Hail, Wind, and Flood – How Much is an Hour of Your Time Worth Before …




Basic

How much is an hour of your time worth? Would you believe it could be worth thousands of dollars? Millions of home-owner’s policies are issued in conjunction with the mountain of paperwork associated with new mortgages, and it is easy for the majority of first time home buyers to overlook their insurance policies until it is too late. It is only after a extreme event, such as a hail storm or flood, that people are forced to pay attention to the conditions of their insurance policy. You should take an hour of time to review your complete policy yearly, and discuss any concerns you may have with your agent. Pay specific attention to your exclusions section, and your declarations page. The Policy Declarations page is a quick snapshot of the most important policy details, which are simplified for better understanding below.

What exclusions are listed in your policy? The exclusions section of your insurance policy lists the situations that the insurance company will not pay for in the event of a loss. This section is discreetly placed in your policy pages and is not on your declarations page, but this section is one of the most important. All basic home-owners’ policies exclude events such as earthquakes, sewage backups, nuclear explosions, war, mud slides, and sink holes just to name a few. Your policy will not cover flooding. Flood coverage can be purchased by your agent, but is not part of your homeowners’ policy. It is underwritten by The National Flood Insurance Program, governed by FEMA. You may live outside of the flood plane, but the fact is, if you live within five miles of ANY water source, then you need flood insurance. The good news is, the further away from the flood plane you are, the cheaper the insurance.
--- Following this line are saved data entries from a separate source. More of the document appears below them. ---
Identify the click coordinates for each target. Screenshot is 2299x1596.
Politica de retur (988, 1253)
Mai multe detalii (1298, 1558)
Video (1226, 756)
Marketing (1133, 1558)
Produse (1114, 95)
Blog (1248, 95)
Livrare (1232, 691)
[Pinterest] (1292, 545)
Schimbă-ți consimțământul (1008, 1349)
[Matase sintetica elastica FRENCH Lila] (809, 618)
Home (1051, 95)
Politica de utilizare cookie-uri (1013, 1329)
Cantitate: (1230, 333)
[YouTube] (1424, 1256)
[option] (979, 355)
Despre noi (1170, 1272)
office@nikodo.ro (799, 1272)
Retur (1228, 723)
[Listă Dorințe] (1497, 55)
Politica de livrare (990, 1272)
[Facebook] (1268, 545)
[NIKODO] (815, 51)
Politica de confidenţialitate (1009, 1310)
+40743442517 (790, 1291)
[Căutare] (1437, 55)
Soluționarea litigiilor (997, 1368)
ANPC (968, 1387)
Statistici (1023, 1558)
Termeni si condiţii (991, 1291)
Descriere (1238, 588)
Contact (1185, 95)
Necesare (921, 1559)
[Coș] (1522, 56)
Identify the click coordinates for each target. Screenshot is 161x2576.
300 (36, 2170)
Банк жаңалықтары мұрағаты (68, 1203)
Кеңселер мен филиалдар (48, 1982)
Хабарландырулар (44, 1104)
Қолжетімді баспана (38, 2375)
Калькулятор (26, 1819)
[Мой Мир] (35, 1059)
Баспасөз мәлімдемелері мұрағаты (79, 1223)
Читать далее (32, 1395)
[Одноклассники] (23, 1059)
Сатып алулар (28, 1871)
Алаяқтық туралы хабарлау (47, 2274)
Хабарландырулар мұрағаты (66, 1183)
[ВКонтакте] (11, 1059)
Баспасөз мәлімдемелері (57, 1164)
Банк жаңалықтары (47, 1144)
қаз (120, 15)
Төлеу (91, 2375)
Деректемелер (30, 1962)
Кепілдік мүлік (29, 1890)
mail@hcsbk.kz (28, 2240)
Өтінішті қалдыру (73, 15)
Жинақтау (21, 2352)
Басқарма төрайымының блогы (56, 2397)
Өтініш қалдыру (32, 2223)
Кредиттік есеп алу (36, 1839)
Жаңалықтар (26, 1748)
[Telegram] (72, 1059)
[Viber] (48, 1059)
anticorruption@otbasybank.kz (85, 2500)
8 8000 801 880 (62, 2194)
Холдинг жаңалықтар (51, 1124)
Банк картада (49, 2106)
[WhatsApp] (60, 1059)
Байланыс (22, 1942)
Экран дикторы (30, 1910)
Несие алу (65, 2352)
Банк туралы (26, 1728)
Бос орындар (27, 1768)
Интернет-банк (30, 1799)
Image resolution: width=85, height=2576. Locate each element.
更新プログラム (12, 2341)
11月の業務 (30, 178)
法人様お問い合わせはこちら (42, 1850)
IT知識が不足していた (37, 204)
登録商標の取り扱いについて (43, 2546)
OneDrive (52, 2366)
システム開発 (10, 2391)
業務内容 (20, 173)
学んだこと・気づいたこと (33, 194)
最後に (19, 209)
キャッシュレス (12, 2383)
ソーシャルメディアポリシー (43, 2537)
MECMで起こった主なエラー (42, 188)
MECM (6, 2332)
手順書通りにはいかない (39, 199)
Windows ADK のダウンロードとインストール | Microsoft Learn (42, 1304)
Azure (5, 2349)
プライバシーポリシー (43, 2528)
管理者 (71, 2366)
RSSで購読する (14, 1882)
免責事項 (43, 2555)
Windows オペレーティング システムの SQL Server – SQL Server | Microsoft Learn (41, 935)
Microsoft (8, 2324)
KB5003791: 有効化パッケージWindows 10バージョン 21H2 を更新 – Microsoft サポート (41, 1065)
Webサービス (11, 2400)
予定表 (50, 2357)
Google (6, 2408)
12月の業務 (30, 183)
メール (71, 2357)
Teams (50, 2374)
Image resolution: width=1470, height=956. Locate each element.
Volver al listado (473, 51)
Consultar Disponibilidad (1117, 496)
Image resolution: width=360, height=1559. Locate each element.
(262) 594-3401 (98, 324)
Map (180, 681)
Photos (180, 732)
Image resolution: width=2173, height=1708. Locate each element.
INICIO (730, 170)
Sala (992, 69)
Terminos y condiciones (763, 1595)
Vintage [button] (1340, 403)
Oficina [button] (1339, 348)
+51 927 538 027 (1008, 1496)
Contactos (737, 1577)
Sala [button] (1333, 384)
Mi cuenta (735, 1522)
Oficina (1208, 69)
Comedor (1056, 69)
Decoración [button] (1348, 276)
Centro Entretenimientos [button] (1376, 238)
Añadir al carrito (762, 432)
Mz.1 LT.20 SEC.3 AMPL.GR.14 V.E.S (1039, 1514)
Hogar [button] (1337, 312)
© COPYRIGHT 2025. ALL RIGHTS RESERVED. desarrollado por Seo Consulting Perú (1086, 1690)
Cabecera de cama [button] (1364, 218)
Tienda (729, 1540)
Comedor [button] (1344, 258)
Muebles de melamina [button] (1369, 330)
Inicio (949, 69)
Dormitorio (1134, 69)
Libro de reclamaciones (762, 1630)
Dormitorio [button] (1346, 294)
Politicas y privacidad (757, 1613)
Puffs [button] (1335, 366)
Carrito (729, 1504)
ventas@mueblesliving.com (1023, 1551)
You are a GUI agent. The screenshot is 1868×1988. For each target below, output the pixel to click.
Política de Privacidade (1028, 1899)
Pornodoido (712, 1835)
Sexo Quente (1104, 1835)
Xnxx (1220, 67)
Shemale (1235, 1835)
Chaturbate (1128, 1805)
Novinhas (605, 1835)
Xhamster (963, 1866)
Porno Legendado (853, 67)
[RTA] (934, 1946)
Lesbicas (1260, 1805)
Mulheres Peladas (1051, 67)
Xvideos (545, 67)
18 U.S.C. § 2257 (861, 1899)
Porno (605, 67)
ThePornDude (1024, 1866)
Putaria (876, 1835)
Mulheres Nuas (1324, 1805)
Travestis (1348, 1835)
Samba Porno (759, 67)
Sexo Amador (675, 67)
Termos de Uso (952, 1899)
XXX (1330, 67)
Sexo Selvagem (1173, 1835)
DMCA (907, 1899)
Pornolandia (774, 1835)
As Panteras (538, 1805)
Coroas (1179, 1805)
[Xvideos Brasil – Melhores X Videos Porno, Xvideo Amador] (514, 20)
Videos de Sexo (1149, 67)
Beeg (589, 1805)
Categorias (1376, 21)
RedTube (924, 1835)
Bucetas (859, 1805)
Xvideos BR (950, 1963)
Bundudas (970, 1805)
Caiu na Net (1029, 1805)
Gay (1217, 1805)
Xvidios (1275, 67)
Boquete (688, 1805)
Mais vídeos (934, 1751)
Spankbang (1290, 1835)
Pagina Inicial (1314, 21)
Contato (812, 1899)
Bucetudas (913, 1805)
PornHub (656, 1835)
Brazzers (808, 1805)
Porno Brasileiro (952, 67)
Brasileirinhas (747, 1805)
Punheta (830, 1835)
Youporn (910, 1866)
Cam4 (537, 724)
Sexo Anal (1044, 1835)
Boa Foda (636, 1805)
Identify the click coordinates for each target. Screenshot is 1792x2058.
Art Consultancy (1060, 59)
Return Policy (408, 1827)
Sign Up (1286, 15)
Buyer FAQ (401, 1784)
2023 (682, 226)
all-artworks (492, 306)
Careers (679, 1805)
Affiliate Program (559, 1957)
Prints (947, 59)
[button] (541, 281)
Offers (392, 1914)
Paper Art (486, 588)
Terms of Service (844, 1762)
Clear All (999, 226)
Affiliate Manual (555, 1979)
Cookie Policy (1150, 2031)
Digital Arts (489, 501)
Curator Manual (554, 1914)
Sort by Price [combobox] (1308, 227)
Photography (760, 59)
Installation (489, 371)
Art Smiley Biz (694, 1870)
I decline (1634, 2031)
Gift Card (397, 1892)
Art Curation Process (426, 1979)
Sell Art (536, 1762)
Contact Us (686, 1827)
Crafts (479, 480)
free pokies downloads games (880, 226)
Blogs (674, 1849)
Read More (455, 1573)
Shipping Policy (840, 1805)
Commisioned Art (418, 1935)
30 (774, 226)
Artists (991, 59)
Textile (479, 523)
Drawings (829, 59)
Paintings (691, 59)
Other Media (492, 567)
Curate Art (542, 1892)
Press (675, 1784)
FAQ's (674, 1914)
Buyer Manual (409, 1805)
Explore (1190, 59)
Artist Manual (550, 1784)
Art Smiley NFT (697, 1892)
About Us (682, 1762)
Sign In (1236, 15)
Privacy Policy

There are also ancillary exclusions that are not covered except with the proper endorsements.

Endorsements are additions to your home-owner’s policy that may be additional on to your basic policy much like luxury options on a new car. And just like the new car they will add to the bottom line price, but have a comparatively small impact on the monthly payment. These additions are things that most people assume are already covered in their policy. These include, but are not limited to sewage backups, broken windows/glass, fallen trees, wind pushed rain, and building-code required upgrades. Make certain that you carefully read all of your policy’s exclusions and endorsements.

How much is your deductible for wind and hail damage? Your deductible is the portion of a claim amount that you are required to contribute for your repairs. That amount is then deducted from the total payout you receive from your insurance company. A higher deductible usually method a lower premium, but many companies have been systematically raising deductibles instead of noticeably raising premiums. On most policies these days you will have two types of deductible. One deductible will be for general perils, and usually amount to $500-$1000. You will notice that there is a separate wind/hail deductible. This deductible is where some insurance companies have decided to recoup some expenses in states with higher than normal risk such as Florida, Louisiana, Texas, and Oklahoma. You may think that you have a $500 deductible when 2 inch hail crashes by your window, but you may not have realized that your insurance company raised your deductible to anywhere from 1%-5% of your policy limits.

Your policy limits are the maximum amount that your insurance company will pay out in the event of a total loss, such as a tornado or fire. Policy limits are set by you or your mortgage company when the policy is first taken out, but upon renewal most companies will use your current county’s appraisal amount. You should make sure that your policy limits are set at your home value plus at the minimum 15%. If the value of your home is $100,000 then your policy limit should be at the minimum $115,000 for your dwelling. It generally costs 15-20% more to replace, than to build new. What are your policy limits?

Do you have an RCV or ACV policy? The difference between these two policies can amount to several thousands of dollars out of pocket. The substitute Cost Value (RCV) is the value of replacing your damaged items with current market rates. The insurance company will then depreciate these items based on their age and compare them based on their useful life expectancy. For example: a roof shingle that has a thirty year warranty and is ten years old will have a depreciation ratio of 10/30. The formulated depreciation amount is subtracted from the RCV to reach the Actual Cash Value (ACV). If you have a RCV policy, the depreciation that is retained by the insurance company will be issued to you after the substitute of your damaged items is complete. If you have an ACV policy the depreciation that is retained by the insurance company is non-recoverable and you will not be issued this amount. The assistance of an ACV policy is a lower monthly premium payment, which makes it attractive for rental similarities and non living structures such as barns. You should discuss the pros and cons of each kind of policy with your agent to determine which is best for your situation.

These are very basic insurance concepts. To have more detailed policy and claim questions answered you can visit http://www.hailandwind.com/ and submit a question to the forum. You can also acquire more detailed information from your state’s Department of Insurance website, and you can call your insurance agent if you need to make any changes. He or she will be happy to take your call. It only takes about an hour to read your insurance policy, and you should read it every time it is renewed. Make sure you know what is excluded and endorsed. Find out if you can provide your deductible in the case of a claim. Match your policy limits to the value of your character, plus 15-20%, and determine which policy you need, ACV or RCV. One hour of your time could save you thousands!